More Lockdown Perspectives on the Hubble Tension and thoughts on the future of scientific publications

This is interesting. Remember last week when I posted about a paper by George Efstathiou on the Hubble Constant controversy. This is the abstract.

Well, a new version of the paper has just appeared on the arXiv that includes some comments in response from the SH0ES team.

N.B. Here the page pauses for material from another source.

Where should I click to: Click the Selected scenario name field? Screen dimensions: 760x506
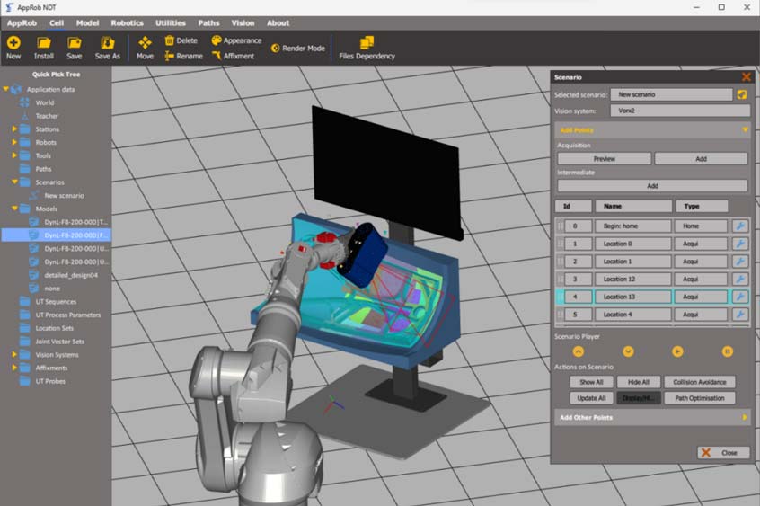[x=670, y=94]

It is of course interesting in itself to see the cut and thrust of scientific debate on a live topic such as this, but in my mind at least it raises interesting questions about the nature of scientific publication. To repeat something I wrote a a while ago, it seems  to me that the scientific paper published in an academic journal is an anachronism. Digital technology enables us to communicate ideas far more rapidly than in the past and allows much greater levels of interaction between researchers. I agree with Daniel Shanahan that the future for many fields will be defined not in terms of “papers” which purport to represent “final” research outcomes, but by living documents continuously updated in response to open scrutiny by the research community.

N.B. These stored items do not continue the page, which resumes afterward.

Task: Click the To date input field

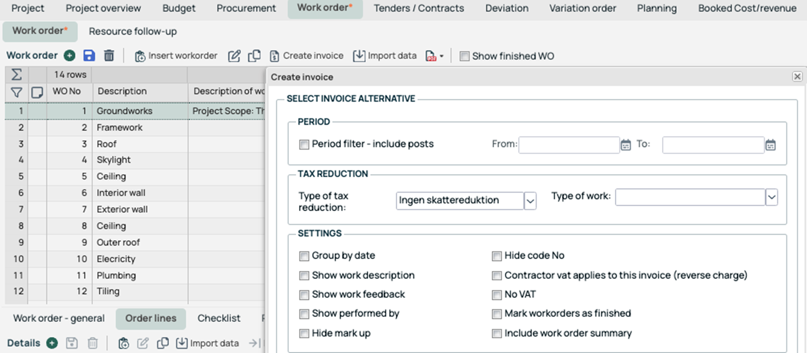Action: point(713,145)
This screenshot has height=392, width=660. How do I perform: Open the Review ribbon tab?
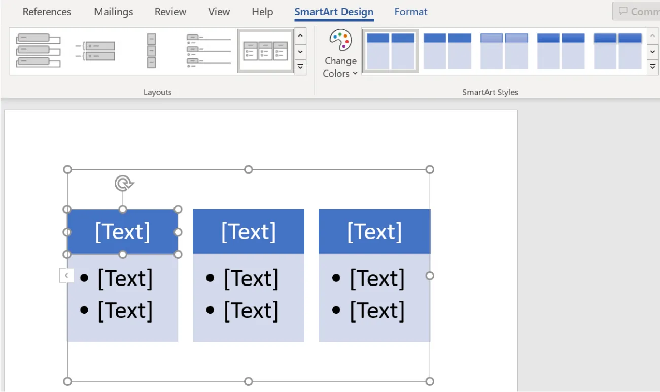click(x=170, y=12)
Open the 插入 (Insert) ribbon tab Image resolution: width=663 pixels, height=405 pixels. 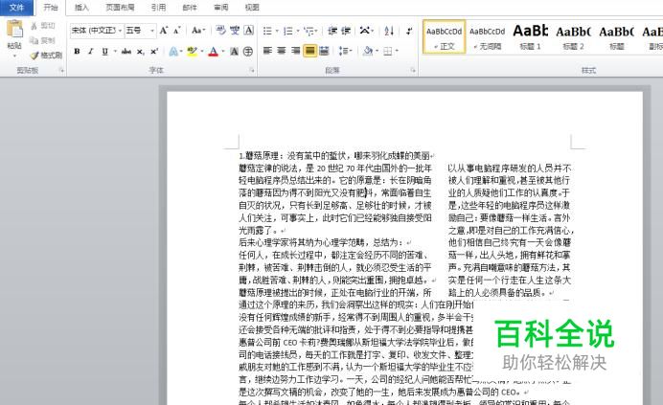[x=81, y=7]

The Open Journal of Astrophysics is innovative in some ways but remains wedded to the paper as its fundamental object, and the platform is not able to facilitate interaction with readers. Of course one of the worries is that the comment facilities on many websites tend to get clogged up with mindless abuse, but I think that is manageable. I have some ideas on this, but for the time being I’m afraid all my energies are taken up with other things so this is for the future.

I’ve long argued that the modern academic publishing industry is not facilitating but hindering the communication of research. The arXiv has already made academic journals virtually redundant in many of branches of  physics and astronomy; other disciplines will inevitably follow. The age of the academic journal is drawing to a close, and it is consequently time to rethink the concept of a paper.

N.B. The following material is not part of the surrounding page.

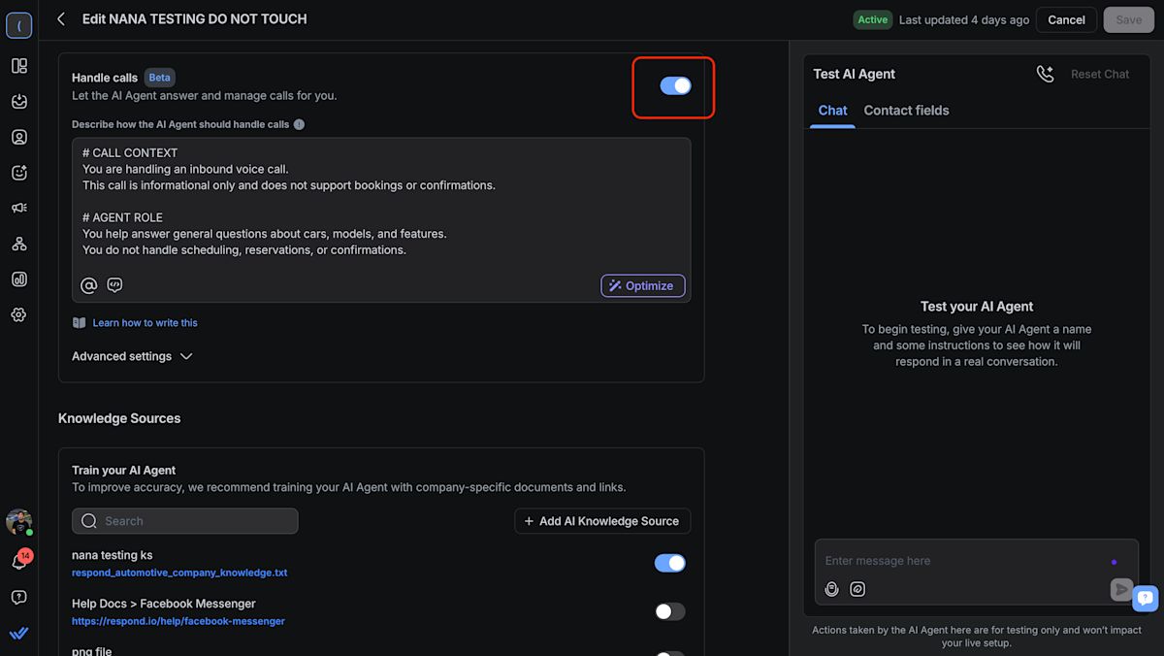
Task: Go back using the left chevron arrow
Action: tap(61, 19)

2 Responses to “More Lockdown Perspectives on the Hubble Tension and thoughts on the future of scientific publications”

  1. John Peacock's avatar
    John Peacock Says:

    This is beautifully old-fashioned. Once upon a time conferences published proceedings, and the discussion after each presentation was written down and printed. In recent years, with electronic “proceedings” we’ve lost this, and it’s nice to see it back.